(Problem):
Wherever the word "each" turns up in a line of the entries, copy that line.

----- The data -----

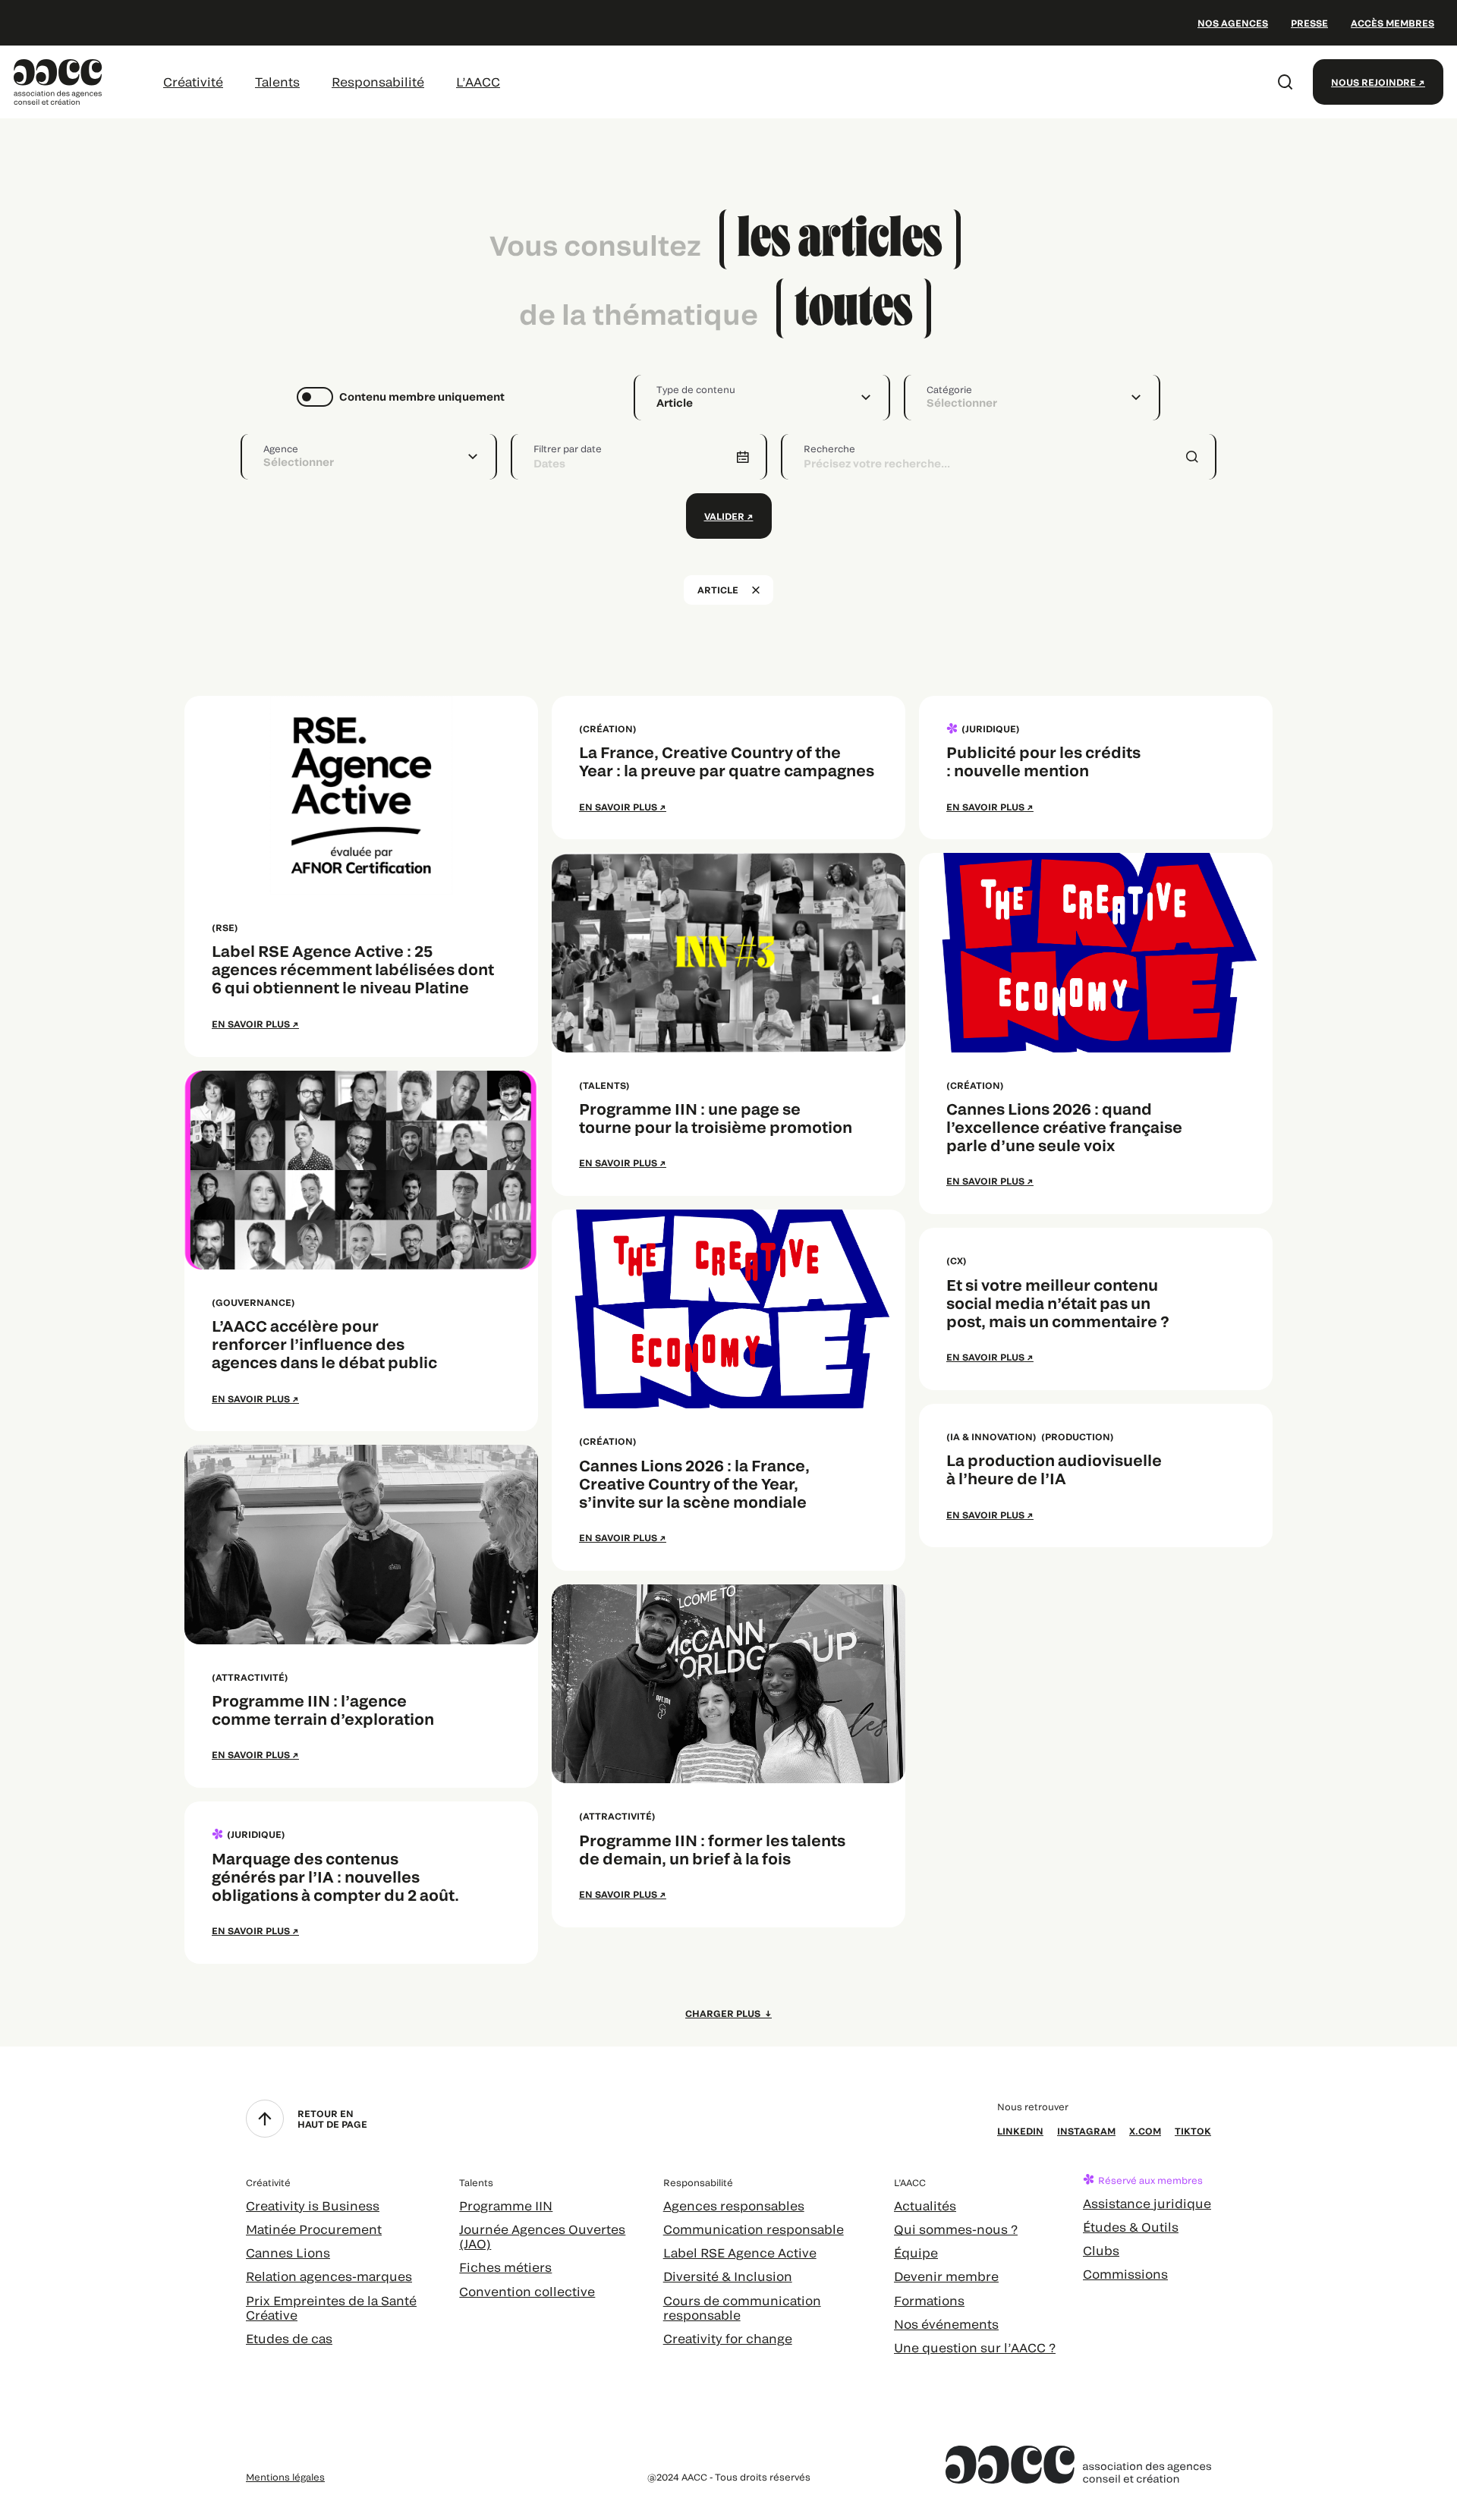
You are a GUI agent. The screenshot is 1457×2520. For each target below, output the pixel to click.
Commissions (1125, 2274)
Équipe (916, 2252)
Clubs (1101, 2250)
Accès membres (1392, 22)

-----
----- The data -----

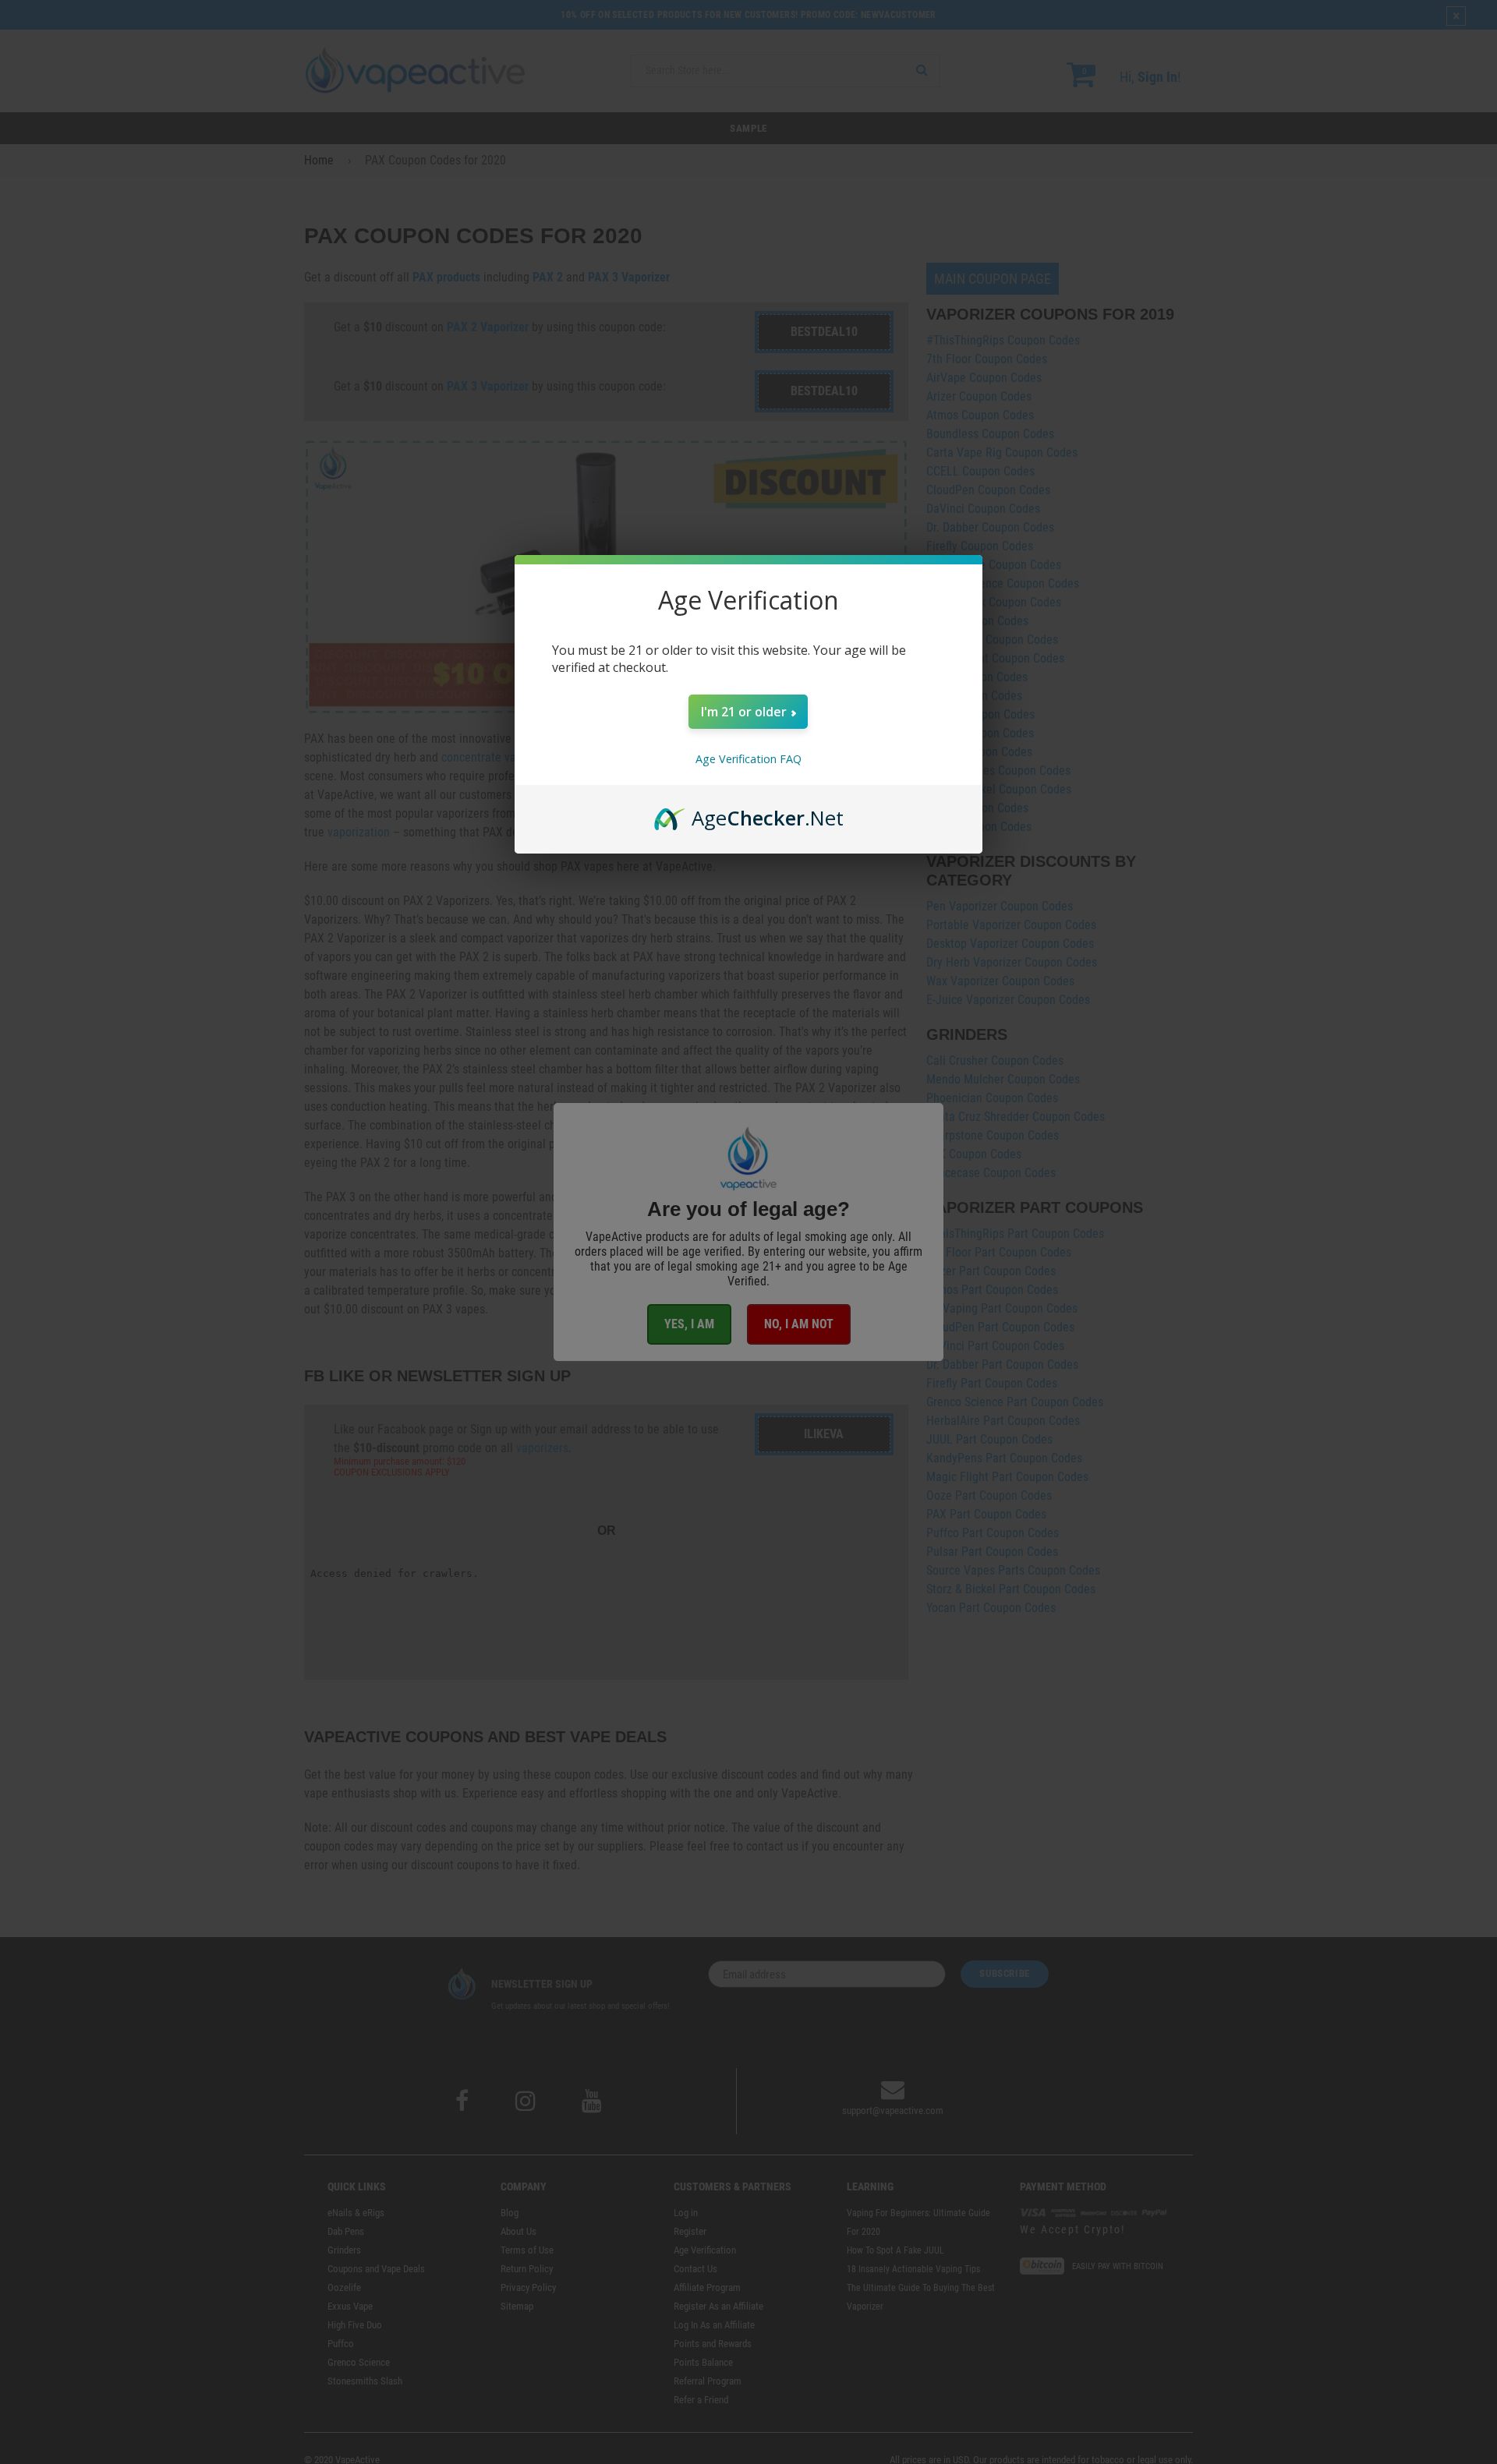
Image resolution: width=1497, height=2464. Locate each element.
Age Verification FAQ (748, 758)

-----

(Exercise answer):
You are a GUI agent. The screenshot is 1457×2520. For each target below, output the pixel to click.
Image resolution: width=1497, height=2464. Locate each element.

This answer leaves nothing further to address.